Acclaimed for their adventurous and wide-ranging recording projects – from Beethoven Sonatas on period instruments to genre-bending arrangements of Radiohead and Arcade Fire – the endlessly inventive duo of cellist Matt Haimovitz and pianist Christopher O’Riley returns to explore music of the Slavic soul. Anchored by the cello sonatas of the iconic triumvirate of Russian composers – Rachmaninoff, Prokofiev, and Shostakovich – and inspired by the subversive irony of Shostakovich’s Sonata for Cello and Piano, TROIKA also delves into more recently-written, unexpected, and popular works. Whether subtle or blatantly rebellious, each work potently reveals the strength of the artistic voice in the face of political repression in mother Russia. The 2-SACD recording on the PENTATONE Oxingale Series will be released in North America on October 20, with a special advance digital release on September 29.
Shostakovich’s Waltz from his 1956 Suite for Variety Orchestra, sets the tone. Made famous by its iconic placement in Stanley Kubrick’s Eyes Wide Shut, the work conjures up worlds of repressed sexuality and nostalgia. The Waltz acts as an overture to the composer’s 1934 Sonata for Cello and Piano, from its deathly slow, marching coda to its rising folk tunes and swirling harmonies. From the same year comes Prokofiev’s Troika, from his film music to Lt Kije – a wistful winter’s journey of sleigh bells and balalaikas, from an exiled composer longing to return to his homeland. In 1948, the Soviet Cultural Committee banned Prokofiev’s music, calling it “hostile to the spirit of the people.” The dedicatees of his inspired Cello Sonata, Op. 119, the great Mstislav Rostropovich and Sviatoslav Richter, had to audition the work multiple times before it was allowed to be performed in Moscow. Completing the album’s troika is Rachmaninoff’s Sonata for Cello and Piano in G minor, from 1901, along with the composer’s beloved wordless “Vocalise” of 1915.

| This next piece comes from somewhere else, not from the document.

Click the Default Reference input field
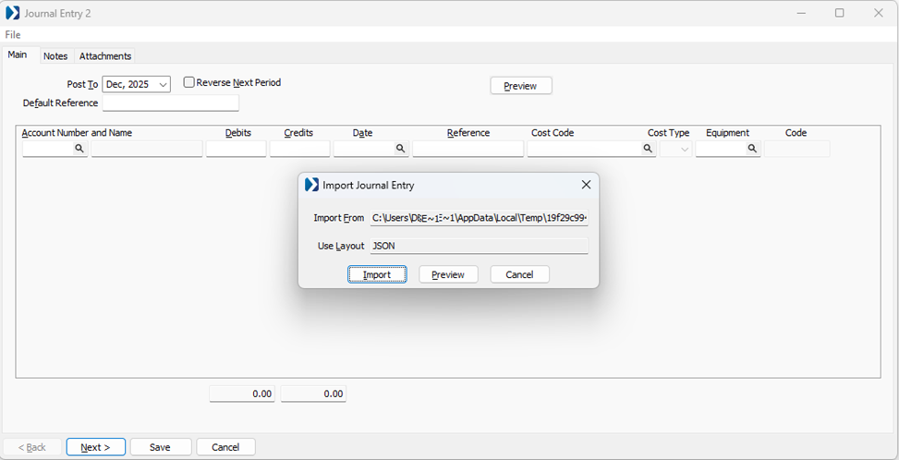This screenshot has width=899, height=460. [x=170, y=103]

TROIKA’s second disc goes farther afield, from the popular anthem Kukushka by Viktor Tsoi – one of Russia’s most influential and revered singer-songwriters, who died in 1990 at the age of 28 – to the layered irony of The Beatles’ Back in the U.S.S.R.. Finally, with their cover of Pussy Riot’s Punk Prayer, Haimovitz and O’Riley celebrate the band’s courage and the spirit of protest in an age of Orwellian intimidation. Haimovitz and O’Riley actually recorded these works in early 2016, months before, as Haimovitz says, “the maelstrom of Russian interference in world politics that swirls around us today. The composers and songwriters of TROIKA, each in their own way, use the power of their voices to warn and to cajole, to resist and to remember.”
The New York Times has said: “If any artists were destined to collaborate, it was surely this pair.” About their most recent collaboration on the PENTATONE Oxingale Series, BEETHOVEN, Period., Gramophone enthused: “Haimovitz and O’Riley play the living daylights out of these works. They lap up Beethoven’s combative style like hungry lions anticipating raw steak.” Haimovitz and O’Riley have performed music from their wide-ranging album Shuffle.Play.Listen, reissued on the PENTATONE Oxingale Series earlier this year, in dozens of cities across North America. All Music said: “The boundaries between rock and classical are erased here not just by juxtaposition but by cognizance of interpenetration.”
MATT HAIMOVITZ is praised by The New York Times as a “ferociously talented cellist who brings his megawatt sound and uncommon expressive gifts to a vast variety of styles” and by The New Yorker as “remarkable virtuoso” who “never turns in a predictable performance.” His album of solo cello music by Philip Glass, on the composer’s Orange Mountain Music label, was released this summer and featured the world premiere of Glass’s Partita No.2. This season will also see the release of Haimovitz’s live recording, with the Bruckner Orchestra and conductor Dennis Russell Davies, of the cello concerto by Isang Yun, commemorating the 100- year anniversary of the composer’s birth.
Acclaimed for his “infectious passion” by The Los Angeles Times, pianist CHRISTOPHER O’RILEY is known to millions as the host of NPR’s From the Top. Now in his seventeenth year on air, O’Riley introduces the next generation of classical-music stars to almost a million listeners each week. Living by the Duke Ellington adage “There are only two kinds of music, good music and bad,” O’Riley – a proponent of the former in all of its guises – has received the prestigious Avery Fisher Career Grant and an equally coveted four-star review from Rolling Stone. O’Riley performs piano arrangements of music by Radiohead, Elliott Smith, Pink Floyd, and Nirvana alongside traditional classical repertoire.